> _About this exercise_:
From the data underneath, reproduce exactly the stretch that begins at the line with "The image size is (1493, 683)." and ends after the line with "Given: Click the date cell showing 16/11/2014".

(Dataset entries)
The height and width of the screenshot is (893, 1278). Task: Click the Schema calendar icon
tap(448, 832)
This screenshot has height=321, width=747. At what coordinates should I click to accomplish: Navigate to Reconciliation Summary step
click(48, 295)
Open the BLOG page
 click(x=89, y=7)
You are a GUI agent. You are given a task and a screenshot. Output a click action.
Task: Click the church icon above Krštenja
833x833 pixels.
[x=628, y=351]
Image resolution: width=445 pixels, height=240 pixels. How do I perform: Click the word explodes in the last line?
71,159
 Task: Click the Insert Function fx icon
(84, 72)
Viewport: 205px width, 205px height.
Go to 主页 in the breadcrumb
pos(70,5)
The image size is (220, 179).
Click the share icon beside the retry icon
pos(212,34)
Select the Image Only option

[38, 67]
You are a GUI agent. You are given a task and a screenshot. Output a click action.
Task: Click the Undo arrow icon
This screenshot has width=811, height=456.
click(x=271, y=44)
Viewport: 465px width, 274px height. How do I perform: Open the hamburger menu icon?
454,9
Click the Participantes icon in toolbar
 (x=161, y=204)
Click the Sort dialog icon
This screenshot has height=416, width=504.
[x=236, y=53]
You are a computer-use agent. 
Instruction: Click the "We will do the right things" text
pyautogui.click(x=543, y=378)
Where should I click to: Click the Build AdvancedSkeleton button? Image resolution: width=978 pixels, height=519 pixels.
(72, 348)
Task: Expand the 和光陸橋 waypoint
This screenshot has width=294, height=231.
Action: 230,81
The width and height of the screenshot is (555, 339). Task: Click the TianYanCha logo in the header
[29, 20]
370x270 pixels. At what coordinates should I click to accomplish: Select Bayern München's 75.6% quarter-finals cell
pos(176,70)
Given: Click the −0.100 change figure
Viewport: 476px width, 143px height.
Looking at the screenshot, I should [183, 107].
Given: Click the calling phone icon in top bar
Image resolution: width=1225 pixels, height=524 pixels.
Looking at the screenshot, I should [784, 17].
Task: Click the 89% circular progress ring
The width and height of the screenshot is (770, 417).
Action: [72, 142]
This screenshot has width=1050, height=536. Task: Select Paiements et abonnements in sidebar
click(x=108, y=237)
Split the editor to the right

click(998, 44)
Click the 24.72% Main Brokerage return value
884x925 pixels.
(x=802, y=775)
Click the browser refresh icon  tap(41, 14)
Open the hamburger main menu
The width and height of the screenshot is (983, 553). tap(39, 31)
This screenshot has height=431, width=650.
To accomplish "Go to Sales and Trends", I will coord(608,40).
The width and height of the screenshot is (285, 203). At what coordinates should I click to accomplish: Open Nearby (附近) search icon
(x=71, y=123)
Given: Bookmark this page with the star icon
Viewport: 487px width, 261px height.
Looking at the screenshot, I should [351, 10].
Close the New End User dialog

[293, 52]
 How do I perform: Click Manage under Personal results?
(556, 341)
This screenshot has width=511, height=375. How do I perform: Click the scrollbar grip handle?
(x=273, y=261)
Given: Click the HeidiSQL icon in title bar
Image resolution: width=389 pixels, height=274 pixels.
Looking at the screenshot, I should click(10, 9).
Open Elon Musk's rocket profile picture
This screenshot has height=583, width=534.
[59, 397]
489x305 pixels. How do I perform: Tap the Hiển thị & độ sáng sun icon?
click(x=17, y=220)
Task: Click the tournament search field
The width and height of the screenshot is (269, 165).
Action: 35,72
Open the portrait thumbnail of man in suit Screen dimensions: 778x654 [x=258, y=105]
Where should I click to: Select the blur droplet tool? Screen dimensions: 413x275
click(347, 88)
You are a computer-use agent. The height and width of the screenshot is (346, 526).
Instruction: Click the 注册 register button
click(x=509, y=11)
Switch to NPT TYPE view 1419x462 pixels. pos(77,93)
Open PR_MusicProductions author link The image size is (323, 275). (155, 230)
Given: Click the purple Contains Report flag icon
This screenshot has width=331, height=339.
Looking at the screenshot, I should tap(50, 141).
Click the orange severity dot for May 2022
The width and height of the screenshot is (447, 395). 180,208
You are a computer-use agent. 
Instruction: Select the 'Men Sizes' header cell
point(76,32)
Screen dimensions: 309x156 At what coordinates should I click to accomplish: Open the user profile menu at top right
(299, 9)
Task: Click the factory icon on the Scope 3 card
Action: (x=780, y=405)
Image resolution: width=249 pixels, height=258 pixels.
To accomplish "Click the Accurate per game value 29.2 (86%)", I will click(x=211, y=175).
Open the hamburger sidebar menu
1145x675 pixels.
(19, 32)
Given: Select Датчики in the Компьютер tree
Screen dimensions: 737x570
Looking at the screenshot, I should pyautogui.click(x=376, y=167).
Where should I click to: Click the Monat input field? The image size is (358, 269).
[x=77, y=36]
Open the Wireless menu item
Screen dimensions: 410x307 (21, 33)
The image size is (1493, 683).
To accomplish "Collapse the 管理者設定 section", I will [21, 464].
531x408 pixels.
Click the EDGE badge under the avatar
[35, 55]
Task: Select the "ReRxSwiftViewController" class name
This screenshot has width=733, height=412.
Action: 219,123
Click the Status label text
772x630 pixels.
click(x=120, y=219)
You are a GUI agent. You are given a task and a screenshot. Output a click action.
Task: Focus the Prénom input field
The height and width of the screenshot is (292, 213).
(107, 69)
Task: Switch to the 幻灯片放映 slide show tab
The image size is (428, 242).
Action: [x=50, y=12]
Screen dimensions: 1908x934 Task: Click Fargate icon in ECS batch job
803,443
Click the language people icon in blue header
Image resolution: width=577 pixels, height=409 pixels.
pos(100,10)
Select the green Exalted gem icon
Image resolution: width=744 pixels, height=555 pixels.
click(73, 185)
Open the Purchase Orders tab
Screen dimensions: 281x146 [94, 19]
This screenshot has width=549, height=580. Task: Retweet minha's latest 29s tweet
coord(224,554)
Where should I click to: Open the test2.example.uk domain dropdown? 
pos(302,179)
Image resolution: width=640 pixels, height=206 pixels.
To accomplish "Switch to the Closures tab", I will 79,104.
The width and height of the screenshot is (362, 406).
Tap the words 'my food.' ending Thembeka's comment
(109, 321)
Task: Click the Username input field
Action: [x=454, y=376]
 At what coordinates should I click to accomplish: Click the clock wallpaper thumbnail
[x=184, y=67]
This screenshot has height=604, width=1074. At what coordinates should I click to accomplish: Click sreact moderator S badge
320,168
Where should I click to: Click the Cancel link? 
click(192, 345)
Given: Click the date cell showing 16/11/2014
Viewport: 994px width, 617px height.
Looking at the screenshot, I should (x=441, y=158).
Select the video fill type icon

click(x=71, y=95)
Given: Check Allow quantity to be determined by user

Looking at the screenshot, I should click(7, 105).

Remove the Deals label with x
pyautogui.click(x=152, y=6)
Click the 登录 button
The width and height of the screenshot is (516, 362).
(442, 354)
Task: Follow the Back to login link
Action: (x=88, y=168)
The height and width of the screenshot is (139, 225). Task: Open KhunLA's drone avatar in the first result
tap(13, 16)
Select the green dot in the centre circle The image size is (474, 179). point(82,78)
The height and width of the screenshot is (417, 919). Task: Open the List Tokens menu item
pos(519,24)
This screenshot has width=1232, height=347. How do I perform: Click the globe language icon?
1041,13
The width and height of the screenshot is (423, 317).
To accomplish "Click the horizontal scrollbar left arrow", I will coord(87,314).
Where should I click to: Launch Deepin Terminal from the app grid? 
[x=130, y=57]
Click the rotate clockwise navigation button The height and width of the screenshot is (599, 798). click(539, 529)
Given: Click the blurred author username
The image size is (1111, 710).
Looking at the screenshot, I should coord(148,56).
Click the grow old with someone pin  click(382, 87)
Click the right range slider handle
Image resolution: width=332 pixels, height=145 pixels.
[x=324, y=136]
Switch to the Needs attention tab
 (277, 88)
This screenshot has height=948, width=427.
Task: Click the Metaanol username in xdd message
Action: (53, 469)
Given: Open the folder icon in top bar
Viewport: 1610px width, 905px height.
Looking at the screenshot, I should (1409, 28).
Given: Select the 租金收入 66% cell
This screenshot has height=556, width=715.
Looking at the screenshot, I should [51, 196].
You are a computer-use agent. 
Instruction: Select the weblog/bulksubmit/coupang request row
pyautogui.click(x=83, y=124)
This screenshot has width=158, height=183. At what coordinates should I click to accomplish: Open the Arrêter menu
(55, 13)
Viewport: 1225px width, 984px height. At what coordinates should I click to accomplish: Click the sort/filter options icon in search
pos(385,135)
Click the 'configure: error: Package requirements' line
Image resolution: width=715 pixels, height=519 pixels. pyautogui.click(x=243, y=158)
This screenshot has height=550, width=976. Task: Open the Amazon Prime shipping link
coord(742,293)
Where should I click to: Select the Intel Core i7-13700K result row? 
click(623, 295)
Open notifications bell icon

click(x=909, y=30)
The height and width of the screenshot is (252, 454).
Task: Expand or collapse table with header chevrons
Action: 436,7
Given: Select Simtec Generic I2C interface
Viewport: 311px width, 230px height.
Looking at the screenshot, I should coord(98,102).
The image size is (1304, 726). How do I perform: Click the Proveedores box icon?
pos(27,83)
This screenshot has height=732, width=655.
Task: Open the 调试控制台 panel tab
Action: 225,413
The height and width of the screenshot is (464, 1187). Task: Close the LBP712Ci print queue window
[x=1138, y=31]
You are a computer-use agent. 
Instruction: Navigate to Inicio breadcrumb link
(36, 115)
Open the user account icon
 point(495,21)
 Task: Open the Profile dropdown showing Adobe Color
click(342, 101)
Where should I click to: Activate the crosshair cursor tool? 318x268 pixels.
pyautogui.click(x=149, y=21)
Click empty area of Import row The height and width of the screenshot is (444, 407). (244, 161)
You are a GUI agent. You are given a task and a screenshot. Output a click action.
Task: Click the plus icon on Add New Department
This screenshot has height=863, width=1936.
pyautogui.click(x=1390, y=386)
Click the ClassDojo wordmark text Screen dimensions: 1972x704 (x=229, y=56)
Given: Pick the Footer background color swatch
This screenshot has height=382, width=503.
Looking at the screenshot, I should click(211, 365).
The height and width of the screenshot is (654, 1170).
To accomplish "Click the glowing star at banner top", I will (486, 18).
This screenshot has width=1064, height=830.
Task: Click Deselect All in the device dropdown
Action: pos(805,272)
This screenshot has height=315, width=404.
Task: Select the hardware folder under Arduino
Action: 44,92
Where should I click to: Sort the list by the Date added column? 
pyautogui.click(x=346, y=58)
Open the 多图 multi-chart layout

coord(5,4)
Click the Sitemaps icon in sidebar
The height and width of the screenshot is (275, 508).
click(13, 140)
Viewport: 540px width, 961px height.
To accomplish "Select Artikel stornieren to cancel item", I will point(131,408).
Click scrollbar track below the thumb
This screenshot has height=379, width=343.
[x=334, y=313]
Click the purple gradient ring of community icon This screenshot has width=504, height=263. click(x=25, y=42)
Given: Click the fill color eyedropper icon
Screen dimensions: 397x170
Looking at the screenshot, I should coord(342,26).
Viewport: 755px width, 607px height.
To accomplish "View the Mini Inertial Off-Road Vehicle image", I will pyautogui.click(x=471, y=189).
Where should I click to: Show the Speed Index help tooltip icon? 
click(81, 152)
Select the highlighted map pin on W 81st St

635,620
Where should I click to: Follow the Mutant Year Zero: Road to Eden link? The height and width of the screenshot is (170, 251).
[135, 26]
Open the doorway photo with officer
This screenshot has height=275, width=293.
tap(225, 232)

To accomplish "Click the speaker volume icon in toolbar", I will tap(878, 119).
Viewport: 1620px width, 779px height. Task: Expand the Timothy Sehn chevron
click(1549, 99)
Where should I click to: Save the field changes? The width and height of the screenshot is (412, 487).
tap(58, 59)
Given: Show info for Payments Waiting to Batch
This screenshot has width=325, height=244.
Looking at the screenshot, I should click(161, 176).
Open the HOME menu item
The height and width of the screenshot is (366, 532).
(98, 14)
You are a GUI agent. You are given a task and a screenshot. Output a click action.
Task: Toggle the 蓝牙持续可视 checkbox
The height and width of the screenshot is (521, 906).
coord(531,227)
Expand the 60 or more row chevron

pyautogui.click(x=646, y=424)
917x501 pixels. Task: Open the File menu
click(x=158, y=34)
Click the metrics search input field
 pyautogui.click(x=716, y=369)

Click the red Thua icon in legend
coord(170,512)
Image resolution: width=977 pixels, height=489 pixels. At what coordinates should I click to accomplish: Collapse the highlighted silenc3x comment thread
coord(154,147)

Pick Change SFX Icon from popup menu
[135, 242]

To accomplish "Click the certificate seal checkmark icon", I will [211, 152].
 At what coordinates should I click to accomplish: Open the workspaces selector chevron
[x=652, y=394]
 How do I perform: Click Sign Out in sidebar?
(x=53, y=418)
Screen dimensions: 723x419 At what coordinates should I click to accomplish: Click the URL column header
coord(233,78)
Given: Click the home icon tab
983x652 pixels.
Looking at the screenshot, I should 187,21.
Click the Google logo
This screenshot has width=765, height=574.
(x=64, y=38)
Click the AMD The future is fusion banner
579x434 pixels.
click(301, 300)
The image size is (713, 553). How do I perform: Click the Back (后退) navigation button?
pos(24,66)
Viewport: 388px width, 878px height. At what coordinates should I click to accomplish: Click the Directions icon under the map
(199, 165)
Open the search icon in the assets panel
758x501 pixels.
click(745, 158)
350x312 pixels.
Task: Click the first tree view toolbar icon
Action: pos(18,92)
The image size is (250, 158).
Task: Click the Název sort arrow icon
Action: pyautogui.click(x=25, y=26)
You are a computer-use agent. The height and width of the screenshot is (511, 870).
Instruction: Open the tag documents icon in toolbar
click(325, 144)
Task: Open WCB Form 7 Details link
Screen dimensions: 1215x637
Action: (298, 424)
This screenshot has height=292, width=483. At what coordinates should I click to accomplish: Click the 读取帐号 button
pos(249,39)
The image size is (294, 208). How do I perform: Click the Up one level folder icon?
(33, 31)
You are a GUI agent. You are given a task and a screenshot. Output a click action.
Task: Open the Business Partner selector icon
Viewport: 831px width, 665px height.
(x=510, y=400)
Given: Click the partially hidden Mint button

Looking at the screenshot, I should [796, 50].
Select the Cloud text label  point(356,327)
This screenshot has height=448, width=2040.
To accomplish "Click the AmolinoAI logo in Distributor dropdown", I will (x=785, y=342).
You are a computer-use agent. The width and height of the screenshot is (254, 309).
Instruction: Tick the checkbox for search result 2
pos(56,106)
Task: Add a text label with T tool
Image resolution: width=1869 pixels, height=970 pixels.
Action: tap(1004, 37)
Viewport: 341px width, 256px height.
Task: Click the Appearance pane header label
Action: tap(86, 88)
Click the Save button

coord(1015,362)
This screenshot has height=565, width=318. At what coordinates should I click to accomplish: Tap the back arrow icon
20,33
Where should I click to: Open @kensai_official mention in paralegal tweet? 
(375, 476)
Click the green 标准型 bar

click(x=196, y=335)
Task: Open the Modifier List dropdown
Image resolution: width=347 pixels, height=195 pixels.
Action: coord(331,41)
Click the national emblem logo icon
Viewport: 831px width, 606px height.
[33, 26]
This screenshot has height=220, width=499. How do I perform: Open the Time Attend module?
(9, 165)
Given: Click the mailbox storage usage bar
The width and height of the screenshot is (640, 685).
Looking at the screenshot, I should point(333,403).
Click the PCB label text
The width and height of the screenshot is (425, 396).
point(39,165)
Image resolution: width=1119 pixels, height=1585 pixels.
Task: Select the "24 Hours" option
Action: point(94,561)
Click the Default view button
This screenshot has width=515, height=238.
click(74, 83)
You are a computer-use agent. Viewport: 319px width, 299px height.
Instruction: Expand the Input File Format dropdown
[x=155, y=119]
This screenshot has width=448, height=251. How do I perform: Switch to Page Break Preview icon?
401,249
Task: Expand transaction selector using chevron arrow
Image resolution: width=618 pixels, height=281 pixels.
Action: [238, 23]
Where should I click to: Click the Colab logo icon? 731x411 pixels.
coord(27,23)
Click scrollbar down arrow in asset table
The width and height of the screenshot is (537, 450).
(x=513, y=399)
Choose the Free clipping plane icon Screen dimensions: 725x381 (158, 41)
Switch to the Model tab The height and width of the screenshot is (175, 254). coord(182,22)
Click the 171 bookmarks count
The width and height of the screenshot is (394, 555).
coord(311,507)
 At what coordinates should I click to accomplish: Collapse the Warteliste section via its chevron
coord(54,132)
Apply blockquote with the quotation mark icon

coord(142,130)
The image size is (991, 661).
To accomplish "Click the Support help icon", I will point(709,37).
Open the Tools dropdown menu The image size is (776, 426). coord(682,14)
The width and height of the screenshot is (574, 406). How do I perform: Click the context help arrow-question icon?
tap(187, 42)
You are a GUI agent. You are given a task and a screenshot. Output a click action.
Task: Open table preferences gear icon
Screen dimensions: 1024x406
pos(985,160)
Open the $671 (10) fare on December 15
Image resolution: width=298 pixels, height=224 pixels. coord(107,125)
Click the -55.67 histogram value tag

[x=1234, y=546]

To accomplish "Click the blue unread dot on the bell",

> _Exercise answer_:
The image size is (1493, 683).
To accomplish "Collapse the 管理者設定 section", I will [21, 464].
531x408 pixels.
Click the EDGE badge under the avatar
[35, 55]
Task: Select the "ReRxSwiftViewController" class name
This screenshot has width=733, height=412.
Action: 219,123
Click the Status label text
772x630 pixels.
click(x=120, y=219)
You are a GUI agent. You are given a task and a screenshot. Output a click action.
Task: Focus the Prénom input field
The height and width of the screenshot is (292, 213).
(107, 69)
Task: Switch to the 幻灯片放映 slide show tab
The image size is (428, 242).
Action: [x=50, y=12]
Screen dimensions: 1908x934 Task: Click Fargate icon in ECS batch job
803,443
Click the language people icon in blue header
Image resolution: width=577 pixels, height=409 pixels.
pos(100,10)
Select the green Exalted gem icon
Image resolution: width=744 pixels, height=555 pixels.
click(73, 185)
Open the Purchase Orders tab
Screen dimensions: 281x146 [94, 19]
This screenshot has width=549, height=580. Task: Retweet minha's latest 29s tweet
coord(224,554)
Where should I click to: Open the test2.example.uk domain dropdown? 
pos(302,179)
Image resolution: width=640 pixels, height=206 pixels.
To accomplish "Switch to the Closures tab", I will 79,104.
The width and height of the screenshot is (362, 406).
Tap the words 'my food.' ending Thembeka's comment
(109, 321)
Task: Click the Username input field
Action: [x=454, y=376]
 At what coordinates should I click to accomplish: Click the clock wallpaper thumbnail
[x=184, y=67]
This screenshot has height=604, width=1074. At what coordinates should I click to accomplish: Click sreact moderator S badge
320,168
Where should I click to: Click the Cancel link? 
click(192, 345)
Given: Click the date cell showing 16/11/2014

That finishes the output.